- _Your task_
What lines in the listing include "value"? Return a copy of each.
[[ Provided records, beginning ]]
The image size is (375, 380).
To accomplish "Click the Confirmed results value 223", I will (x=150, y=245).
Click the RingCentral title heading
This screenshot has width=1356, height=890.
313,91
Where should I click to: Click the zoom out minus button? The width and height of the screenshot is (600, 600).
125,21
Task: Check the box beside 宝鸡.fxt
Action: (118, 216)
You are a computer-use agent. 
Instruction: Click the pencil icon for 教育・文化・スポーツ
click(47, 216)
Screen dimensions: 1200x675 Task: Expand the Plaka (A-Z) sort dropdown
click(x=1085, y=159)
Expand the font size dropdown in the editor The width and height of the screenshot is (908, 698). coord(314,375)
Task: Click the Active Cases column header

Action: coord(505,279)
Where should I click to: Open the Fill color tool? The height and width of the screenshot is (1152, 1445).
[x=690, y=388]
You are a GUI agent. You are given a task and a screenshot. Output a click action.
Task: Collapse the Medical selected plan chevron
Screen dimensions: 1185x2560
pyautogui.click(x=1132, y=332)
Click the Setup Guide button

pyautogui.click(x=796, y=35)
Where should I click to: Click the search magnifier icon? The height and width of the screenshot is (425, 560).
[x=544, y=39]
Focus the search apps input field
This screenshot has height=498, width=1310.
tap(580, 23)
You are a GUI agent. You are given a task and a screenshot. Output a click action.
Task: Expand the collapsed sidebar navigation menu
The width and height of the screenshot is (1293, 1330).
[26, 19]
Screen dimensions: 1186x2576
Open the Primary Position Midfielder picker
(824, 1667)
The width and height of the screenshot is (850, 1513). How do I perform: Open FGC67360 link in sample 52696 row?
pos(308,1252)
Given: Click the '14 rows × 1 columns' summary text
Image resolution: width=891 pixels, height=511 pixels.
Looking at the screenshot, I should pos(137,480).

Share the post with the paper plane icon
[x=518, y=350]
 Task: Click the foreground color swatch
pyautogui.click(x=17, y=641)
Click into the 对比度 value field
[[ Provided records, end ]]
- _Solution for this problem_
To accomplish "Click the Confirmed results value 223", I will (x=150, y=245).
Click into the 对比度 value field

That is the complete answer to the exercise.